Mr. Chair, two things. I want to speak to the leader of our Energy and Commerce Committee, but also to the proponent of this bill, Mr. Green.
We can have too much regulation or we can have too little regulation, and they both have problems. Mr. Green talks about the hassle his company is having getting a name change. That is ridiculous. That company should be able to change its name and not have to go through the hassle of a permit. Then when the agency holds back and doesn't even give them an answer for 3 years, we have a problem, and I agree with that. Under my amendment, those issues like a name change would not be at all subject to the permitting process.
On the other hand, we in Vermont are concerned about a reversal of flow and having tar sands go through. It is a really big deal. Forty-two towns in my State passed resolutions saying that they wanted to have a say in this. It is known that spills happen, and tar sands bills are a much bigger deal than other kinds.
What we have in the legislation is not working together to find what is the balance or to try to move us towards a balance so there are not unnecessary burdens for a name change and simple things, but, on the other hand, we don't abolish the review process altogether.
This legislation doesn't seek that balance.

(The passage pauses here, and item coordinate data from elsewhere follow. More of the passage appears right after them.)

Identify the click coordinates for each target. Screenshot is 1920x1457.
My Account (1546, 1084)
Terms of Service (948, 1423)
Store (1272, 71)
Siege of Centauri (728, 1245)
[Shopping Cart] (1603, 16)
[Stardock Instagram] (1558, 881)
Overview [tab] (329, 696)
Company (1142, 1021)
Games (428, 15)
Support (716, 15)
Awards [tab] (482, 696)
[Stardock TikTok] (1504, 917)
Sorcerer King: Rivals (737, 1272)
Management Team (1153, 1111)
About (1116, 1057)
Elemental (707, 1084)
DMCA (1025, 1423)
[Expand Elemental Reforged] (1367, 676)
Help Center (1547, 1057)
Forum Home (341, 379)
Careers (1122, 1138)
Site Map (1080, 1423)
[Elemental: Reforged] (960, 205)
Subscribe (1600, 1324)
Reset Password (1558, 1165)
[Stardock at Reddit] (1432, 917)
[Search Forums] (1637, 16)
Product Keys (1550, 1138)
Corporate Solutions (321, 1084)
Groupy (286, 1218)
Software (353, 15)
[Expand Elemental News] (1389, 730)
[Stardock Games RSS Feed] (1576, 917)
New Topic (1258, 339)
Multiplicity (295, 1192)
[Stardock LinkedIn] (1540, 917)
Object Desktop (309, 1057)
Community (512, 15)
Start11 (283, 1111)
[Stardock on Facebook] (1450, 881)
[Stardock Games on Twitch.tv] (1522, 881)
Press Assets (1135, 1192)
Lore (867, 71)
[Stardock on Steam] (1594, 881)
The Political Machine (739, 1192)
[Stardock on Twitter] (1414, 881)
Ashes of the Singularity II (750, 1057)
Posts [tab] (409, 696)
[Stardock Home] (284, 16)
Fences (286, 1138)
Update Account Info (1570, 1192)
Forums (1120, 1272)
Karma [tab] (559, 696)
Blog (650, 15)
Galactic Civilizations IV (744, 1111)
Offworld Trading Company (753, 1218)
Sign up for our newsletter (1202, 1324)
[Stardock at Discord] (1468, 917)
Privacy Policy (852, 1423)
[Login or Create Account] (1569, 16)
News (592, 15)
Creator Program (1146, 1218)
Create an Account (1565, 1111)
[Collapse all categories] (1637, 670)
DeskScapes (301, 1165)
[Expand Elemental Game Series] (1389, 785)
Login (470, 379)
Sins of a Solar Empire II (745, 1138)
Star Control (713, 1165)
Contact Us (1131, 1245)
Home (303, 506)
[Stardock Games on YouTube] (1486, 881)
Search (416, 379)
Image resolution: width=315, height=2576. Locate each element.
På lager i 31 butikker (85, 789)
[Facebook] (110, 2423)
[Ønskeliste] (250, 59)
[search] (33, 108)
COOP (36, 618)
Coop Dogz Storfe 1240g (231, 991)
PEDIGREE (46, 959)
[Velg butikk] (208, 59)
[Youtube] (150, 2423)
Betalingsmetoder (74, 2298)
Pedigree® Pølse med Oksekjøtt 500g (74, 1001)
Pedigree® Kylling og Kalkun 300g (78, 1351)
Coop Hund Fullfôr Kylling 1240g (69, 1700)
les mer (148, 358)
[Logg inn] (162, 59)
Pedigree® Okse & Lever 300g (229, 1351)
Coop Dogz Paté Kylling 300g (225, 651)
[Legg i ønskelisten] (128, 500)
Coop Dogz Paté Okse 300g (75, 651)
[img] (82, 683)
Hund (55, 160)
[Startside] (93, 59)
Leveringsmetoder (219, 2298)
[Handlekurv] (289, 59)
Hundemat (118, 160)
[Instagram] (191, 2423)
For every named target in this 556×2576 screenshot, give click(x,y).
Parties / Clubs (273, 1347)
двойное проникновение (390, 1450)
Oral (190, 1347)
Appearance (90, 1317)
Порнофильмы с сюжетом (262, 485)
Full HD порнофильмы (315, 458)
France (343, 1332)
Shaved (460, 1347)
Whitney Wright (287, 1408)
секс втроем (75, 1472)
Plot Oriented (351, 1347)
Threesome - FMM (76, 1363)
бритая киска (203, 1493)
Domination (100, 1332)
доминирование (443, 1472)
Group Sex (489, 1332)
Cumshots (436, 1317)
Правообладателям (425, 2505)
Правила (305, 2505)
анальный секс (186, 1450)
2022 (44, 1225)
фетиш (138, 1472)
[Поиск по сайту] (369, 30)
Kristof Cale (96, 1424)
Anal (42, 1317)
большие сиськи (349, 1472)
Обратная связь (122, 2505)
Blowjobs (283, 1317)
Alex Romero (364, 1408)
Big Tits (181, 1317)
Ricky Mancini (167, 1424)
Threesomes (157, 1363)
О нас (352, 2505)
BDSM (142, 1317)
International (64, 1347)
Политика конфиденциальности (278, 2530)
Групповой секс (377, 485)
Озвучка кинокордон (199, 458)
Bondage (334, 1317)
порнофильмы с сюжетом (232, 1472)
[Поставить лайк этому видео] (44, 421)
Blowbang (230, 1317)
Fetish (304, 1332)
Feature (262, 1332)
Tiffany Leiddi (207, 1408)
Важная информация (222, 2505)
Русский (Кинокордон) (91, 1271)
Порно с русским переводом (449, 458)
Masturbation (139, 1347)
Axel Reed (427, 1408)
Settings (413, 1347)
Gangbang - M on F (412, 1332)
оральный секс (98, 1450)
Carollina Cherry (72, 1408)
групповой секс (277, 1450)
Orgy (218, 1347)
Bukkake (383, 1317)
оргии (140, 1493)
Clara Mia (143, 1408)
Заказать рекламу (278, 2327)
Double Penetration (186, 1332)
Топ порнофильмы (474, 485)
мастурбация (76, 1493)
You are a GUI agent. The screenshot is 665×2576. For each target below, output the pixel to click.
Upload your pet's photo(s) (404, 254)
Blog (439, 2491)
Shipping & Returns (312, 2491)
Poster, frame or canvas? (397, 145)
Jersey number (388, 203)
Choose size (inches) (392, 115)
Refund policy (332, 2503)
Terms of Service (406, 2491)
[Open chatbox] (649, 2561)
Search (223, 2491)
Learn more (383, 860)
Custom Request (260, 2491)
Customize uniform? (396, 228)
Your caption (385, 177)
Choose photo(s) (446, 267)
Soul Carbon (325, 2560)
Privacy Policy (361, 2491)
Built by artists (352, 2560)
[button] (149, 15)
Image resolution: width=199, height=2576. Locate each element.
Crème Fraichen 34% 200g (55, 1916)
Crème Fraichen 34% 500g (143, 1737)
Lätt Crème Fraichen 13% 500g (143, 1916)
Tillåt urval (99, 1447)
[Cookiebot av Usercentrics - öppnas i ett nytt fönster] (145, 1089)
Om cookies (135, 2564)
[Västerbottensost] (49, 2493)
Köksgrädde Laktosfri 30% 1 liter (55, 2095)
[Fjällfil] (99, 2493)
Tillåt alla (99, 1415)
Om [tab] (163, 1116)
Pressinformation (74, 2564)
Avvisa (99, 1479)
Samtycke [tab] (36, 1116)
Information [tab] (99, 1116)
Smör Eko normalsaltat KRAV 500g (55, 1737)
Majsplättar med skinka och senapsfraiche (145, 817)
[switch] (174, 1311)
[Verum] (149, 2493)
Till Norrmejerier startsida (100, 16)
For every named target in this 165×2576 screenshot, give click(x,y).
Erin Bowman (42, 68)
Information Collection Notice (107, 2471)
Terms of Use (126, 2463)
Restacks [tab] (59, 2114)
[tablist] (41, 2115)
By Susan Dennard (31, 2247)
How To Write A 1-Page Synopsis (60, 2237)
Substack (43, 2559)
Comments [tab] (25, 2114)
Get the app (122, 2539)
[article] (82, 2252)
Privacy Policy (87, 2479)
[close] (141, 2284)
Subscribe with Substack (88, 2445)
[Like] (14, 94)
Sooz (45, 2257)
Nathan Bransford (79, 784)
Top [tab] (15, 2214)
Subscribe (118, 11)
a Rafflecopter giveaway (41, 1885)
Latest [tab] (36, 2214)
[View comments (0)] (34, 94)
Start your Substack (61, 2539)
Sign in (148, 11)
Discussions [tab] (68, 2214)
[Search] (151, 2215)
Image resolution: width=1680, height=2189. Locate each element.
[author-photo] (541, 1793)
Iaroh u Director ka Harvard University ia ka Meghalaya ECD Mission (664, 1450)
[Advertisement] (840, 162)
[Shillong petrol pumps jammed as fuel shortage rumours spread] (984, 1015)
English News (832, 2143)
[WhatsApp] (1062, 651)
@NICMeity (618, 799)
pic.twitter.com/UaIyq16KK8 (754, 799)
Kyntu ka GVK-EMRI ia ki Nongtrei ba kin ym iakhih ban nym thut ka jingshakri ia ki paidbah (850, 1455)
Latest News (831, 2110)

What this legislation does is, in effect, abolish the review process, and that is a problem, so our going from too much review on a name change to no review on tar sands coming through Vermont, New Hampshire, and Maine.
Our legislation, I think, is the only thing that is being considered that, in fact, offers a balance. If it is a name change, a minor deal, no permit required. If it is significant, then, yes, you are going to have to go through the review.
I want to thank the chairman and the Speaker and the body for its time.
I yield back the balance of my time.